Après avoir travaillé 40 ans dans une machine à papier située près de la ville –désormais fantôme – de Knockemstiff, Ohio, Donald Ray Pollock décide d’aller à l’Université et se met à écrire. Son dernier roman, Le diable tout le temps, paru l’année dernière, vient de recevoir le prix RTL-Lire du meilleur livre de l’année. Knockemstiff, son premier recueil de nouvelles, narre les errances crépusculaires et désespérées des habitants de cette ville maudite qui donne son titre à l’ouvrage. Le gosse violeur de poupées, le père qui bourre son fils de stéroïdes pour retrouver sa gloire passée de body-builders,… : ainsi sont les personnages de de Pollock, ramassis de laissés-pour-compte terriblement attendrissant, perdus dans les confins silencieux de l’Ohio. Il y a du Ellroy dans ce premier recueil.
– Livre Audio –
Jean-Christophe Rufin, Le grand coeur, Gallimard, 23.65 euros.

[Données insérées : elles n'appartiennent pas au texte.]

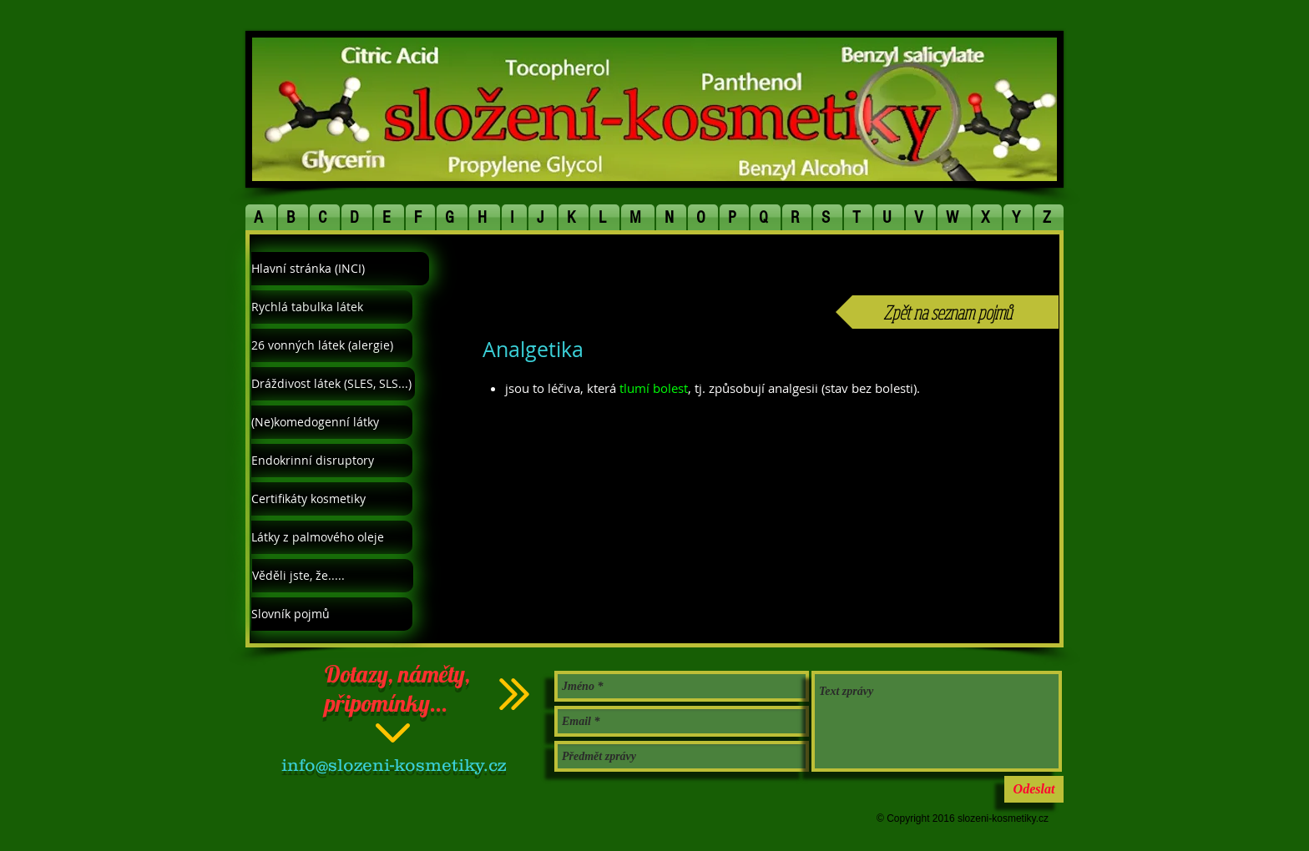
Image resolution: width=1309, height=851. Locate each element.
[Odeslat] (1034, 789)
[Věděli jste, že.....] (332, 575)
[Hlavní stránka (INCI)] (340, 268)
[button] (261, 217)
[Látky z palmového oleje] (331, 537)
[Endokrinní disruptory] (331, 460)
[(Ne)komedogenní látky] (331, 422)
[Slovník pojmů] (331, 614)
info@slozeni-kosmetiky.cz (393, 764)
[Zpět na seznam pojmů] (947, 312)
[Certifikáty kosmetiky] (331, 499)
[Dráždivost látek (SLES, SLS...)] (333, 383)
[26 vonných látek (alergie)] (331, 345)
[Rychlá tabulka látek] (331, 307)
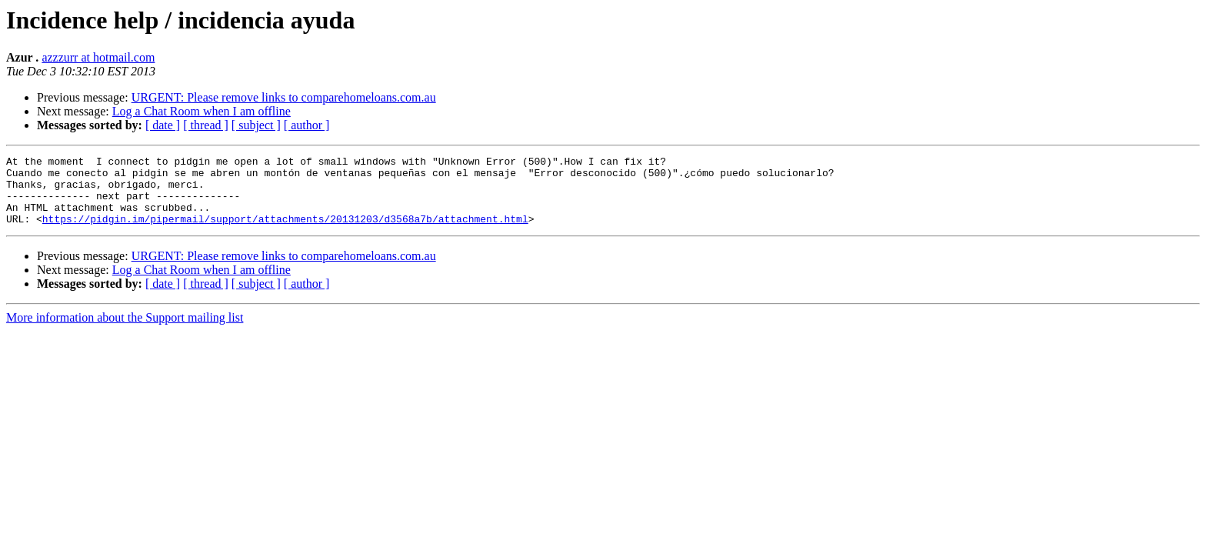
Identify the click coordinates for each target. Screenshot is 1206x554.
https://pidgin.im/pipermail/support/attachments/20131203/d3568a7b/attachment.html (285, 232)
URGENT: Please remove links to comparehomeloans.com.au (284, 97)
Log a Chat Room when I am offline (201, 111)
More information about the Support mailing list (124, 331)
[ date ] (162, 125)
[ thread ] (205, 125)
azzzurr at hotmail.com (98, 57)
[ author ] (307, 125)
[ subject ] (256, 125)
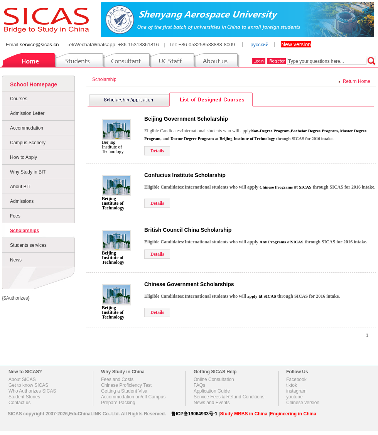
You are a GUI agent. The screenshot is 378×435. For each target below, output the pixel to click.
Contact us (19, 402)
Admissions (22, 201)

Il se prénomme Jacques Cœur, et fut l’un des hommes les plus puissants du Royaume de France, sous le règne de Charles VII, au XVè siècle. Dans une langue classique et maîtrisée, Jean-Christophe Rufin nous fait découvrir, sur plus de 14 heures d’écoutes, l’extraordinaire destinée de cet homme des lumières égarés dans les affres obscures du Moyen-Âge tardif, et qui mit la France sur les rails de la modernité. Explorateur hanté par le voyage qu’il fit au début de sa vie en Orient, Marchand-négociant visionnaire et talentueux, il fut l’un des premiers à établir des relations commerciales avec les pays du Levant. Devenu l’un des hommes les plus riches du royaume, la chute de cet humaniste sera à la mesure de son extraordinaire réussite…Captivant de bout en bout, la magie opère.